Brown Cliffs North (13204 ft) is located in the northern Wind River Range in the U.S. state of Wyoming. Brown Cliffs North is the 18th tallest peak in Wyoming. The summit is at the northwestern end of a ridge known as Brown Cliffs which are in the Fitzpatrick Wilderness of Shoshone National Forest.

==Climate==

Climate data for Brown Cliffs North 43.1185 N, 109.5576 W, Elevation: 12,615 ft (3,845 m) (1991–2020 normals)
| Month | Jan | Feb | Mar | Apr | May | Jun | Jul | Aug | Sep | Oct | Nov | Dec | Year |
| Mean daily maximum °F (°C) | 19.3 (−7.1) | 18.9 (−7.3) | 24.8 (−4.0) | 29.3 (−1.5) | 38.2 (3.4) | 48.8 (9.3) | 58.4 (14.7) | 57.2 (14.0) | 48.5 (9.2) | 36.3 (2.4) | 24.9 (−3.9) | 18.4 (−7.6) | 35.3 (1.8) |
| Daily mean °F (°C) | 9.6 (−12.4) | 8.4 (−13.1) | 13.7 (−10.2) | 18.1 (−7.7) | 26.9 (−2.8) | 37.0 (2.8) | 45.6 (7.6) | 44.2 (6.8) | 36.5 (2.5) | 25.5 (−3.6) | 15.6 (−9.1) | 9.2 (−12.7) | 24.2 (−4.3) |
| Mean daily minimum °F (°C) | 0.0 (−17.8) | −2.0 (−18.9) | 2.5 (−16.4) | 6.9 (−13.9) | 15.6 (−9.1) | 25.1 (−3.8) | 32.7 (0.4) | 31.3 (−0.4) | 24.5 (−4.2) | 14.7 (−9.6) | 6.2 (−14.3) | 0.0 (−17.8) | 13.1 (−10.5) |
| Average precipitation inches (mm) | 2.50 (64) | 2.65 (67) | 2.77 (70) | 4.69 (119) | 4.41 (112) | 2.50 (64) | 1.39 (35) | 1.34 (34) | 2.30 (58) | 2.74 (70) | 2.49 (63) | 2.83 (72) | 32.61 (828) |
Source: PRISM Climate Group

==Hazards==

Encountering bears is a concern in the Wind River Range. There are other concerns as well, including bugs, wildfires, adverse snow conditions and nighttime cold temperatures.

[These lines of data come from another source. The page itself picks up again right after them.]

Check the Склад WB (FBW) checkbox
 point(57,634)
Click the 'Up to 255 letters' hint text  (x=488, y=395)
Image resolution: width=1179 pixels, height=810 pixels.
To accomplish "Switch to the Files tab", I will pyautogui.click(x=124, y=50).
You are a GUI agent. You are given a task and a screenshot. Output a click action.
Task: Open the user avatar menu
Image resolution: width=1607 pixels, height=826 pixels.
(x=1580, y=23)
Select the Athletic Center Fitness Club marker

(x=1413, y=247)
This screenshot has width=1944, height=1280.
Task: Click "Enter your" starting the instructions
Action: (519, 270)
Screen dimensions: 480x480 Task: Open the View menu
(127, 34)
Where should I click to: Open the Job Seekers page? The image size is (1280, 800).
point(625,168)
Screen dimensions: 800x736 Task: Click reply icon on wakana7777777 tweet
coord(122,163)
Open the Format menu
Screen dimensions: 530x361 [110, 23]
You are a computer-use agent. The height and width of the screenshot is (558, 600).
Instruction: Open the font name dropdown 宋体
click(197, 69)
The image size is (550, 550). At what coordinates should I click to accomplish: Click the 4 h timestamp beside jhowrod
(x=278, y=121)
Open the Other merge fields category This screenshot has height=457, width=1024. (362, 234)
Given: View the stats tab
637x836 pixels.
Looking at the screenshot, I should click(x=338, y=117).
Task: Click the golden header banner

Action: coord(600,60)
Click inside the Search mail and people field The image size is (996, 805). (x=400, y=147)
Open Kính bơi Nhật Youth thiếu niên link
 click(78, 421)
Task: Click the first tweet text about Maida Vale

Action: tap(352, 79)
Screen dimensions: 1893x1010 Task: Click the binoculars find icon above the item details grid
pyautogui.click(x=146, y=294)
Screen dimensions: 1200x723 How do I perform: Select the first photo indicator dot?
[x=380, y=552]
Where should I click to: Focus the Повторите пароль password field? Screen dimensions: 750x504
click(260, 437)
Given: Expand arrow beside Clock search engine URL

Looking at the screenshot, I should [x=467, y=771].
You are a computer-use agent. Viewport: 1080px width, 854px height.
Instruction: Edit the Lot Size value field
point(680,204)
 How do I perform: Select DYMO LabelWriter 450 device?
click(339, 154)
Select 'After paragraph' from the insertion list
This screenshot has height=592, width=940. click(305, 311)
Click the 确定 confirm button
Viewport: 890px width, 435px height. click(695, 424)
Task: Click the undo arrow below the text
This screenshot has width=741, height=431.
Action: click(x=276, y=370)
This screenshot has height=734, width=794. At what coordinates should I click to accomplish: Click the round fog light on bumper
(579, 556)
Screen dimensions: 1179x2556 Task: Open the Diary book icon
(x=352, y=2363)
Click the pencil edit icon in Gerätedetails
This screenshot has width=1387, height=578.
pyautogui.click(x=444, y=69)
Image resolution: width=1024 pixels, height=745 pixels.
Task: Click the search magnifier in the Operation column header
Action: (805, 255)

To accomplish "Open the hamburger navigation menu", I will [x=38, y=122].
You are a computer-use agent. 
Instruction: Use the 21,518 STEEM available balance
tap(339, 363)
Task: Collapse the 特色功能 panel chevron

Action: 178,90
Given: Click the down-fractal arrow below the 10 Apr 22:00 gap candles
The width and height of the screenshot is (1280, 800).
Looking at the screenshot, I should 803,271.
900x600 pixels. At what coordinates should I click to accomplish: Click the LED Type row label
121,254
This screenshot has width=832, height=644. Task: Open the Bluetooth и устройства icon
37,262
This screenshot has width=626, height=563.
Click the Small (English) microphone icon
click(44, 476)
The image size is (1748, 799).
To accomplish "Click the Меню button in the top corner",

Importantly, there have been notable incidents, including accidental deaths, due to falls from steep cliffs (a misstep could be fatal in this class 4/5 terrain) and due to falling rocks, over the years, including 1993, 2007 (involving an experienced NOLS leader), 2015 and 2018. Other incidents include a seriously injured backpacker being airlifted near SquareTop Mountain in 2005, and a fatal hiker incident (from an apparent accidental fall) in 2006 that involved state search and rescue. The U.S. Forest Service does not offer updated aggregated records on the official number of fatalities in the Wind River Range.